Trask turned his big red face at me. “Look, you screwed this thing up, and you feel like a horse’s ass now. Don’t take it out on me.” He looked at Healy. “Did you get that on the radio?” Healy nodded. I said, “What was it?”
“The Bartletts got a phone call from the kidnappers telling them where to get the kid.” He put the car in gear and backed out of the parking lot. I followed. Maybe they’ll give him back, I thought. Maybe.
7
The call had come perhaps ten minutes after the money had been picked up. The little slick-haired cop had recorded it, and he played it back for Trask and Healy and me. Roger Bartlett said, “Hello.” There was a brief scrap of music and a voice said, “Howdy all you kidnapping freaks,” in the affected southern drawl that is required of everyone who is under thirty and cool. “This is your old buddy the kidnapper speaking, and we gotta big treat for you all out there in kidnap land. The big prizewinners in our pay-the-ransom contest are Mr. and Mrs. Roger Bartlett of Smithfield.” The music came up again and then faded, and several male voices sang a jingle:
Then the music came up and faded out with some giggles behind it. Roger Bartlett said to us, “He’s gotta be behind one of the schools. There’s six: the four elementary, the junior high, the high school...” Trask said, “What about Our Lady’s?” And Bartlett said, “Right, the Catholic school,” and Healy said, “How about kindergartens? How many private kindergartens in town?”
Trask looked at Bartlett; Bartlett shook his head. Trask shrugged and said, “Hell, I don’t know.”
Healy said, “Okay, Trask, run it down; get your people checking behind and around all the schools in town. And don’t miss anything like a dog school or a driving school. These are odd people.”
Trask went out to his car and got on the radio. Bartlett went with him. I said to Healy, “What in Christ have we got here?”
Healy shook his head. “I don’t know. I don’t remember anything like this anywhere. Do you realize the trouble they went to, to rig up that tape recording?”
“Yeah,” I said, “and it’s not just to conceal voices. There’s something else going on. Something personal in this thing. The ransom note, this call — there’s something wrong.”
Margery Bartlett came in with Earl Maguire. “What’s wrong?” she said. “Is something wrong? Have you found Kevin?”
“Nothing’s wrong, Ma’am,” Healy said. “Spenser was talking about something else. Chief Trask is directing the search for Kevin now. I’m sure there will be good news soon.”
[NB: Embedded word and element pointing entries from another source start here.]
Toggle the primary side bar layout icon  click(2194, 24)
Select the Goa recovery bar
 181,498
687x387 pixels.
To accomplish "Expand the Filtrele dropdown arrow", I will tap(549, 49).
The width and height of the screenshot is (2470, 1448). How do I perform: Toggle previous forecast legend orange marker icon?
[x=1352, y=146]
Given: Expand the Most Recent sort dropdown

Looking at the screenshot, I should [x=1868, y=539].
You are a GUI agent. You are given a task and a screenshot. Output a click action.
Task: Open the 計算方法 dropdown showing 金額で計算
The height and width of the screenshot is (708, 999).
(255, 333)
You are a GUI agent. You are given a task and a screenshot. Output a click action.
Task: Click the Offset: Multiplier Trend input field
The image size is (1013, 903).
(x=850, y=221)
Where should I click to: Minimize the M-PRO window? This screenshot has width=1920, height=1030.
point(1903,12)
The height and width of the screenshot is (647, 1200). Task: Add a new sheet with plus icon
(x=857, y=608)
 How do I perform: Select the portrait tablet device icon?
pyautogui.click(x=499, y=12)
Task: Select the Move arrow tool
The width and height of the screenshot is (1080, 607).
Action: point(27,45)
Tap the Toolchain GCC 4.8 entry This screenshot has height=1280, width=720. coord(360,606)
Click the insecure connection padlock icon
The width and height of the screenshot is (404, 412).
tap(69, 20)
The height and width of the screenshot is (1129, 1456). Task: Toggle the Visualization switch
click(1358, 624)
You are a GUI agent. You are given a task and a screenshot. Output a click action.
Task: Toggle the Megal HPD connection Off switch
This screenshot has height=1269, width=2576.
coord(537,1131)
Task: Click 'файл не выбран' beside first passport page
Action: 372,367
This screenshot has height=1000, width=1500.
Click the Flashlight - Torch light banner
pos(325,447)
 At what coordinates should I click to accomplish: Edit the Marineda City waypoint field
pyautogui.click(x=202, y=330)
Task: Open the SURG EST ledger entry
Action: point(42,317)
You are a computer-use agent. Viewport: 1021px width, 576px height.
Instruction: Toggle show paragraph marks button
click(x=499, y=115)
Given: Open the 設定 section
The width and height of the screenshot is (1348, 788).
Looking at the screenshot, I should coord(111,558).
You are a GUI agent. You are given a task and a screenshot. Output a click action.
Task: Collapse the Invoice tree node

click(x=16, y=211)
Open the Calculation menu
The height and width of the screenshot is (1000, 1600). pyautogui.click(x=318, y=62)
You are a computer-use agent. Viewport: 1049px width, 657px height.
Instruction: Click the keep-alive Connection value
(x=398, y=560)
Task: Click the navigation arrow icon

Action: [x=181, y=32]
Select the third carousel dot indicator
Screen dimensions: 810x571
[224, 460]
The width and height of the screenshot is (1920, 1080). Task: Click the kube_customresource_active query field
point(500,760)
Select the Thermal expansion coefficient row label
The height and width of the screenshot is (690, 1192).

But Healy didn’t believe it and I knew he didn’t and he knew I knew. He looked very steadily at me after he’d said it. I looked away. Maguire said, “Sit down, Marge, no sense tiring yourself.” She sat at the kitchen table. Maguire sat opposite her Healy looked out the back door at Trask. I leaned against the counter The big Lab that I’d seen my first visit wandered into the kitchen and lapped water noisily from his dish.
Marge Bartlett said, “Punkin, you naughty dog, don’t be so noisy.” Punkin? The dog was big enough to pull a beer wagon. He stopped drinking and flopped down on his side in the middle of the floor. No one said anything. The dog heaved a big sigh, and his stomach rolled.
Marge Bartlett said again, “Punkin! You should be ashamed.” He paid her no attention. “I apologize for my dog,” she said. “But dogs are good. They don’t demand much of you; they just love you for what you are. Just accept you. I’m doing a sculpture of Punkin in clay. I want to capture that trusting and undemanding quality.”
I saw Healy’s shoulders straighten, heard Trask’s car door slam, and Trask pushed into the kitchen with Roger Bartlett.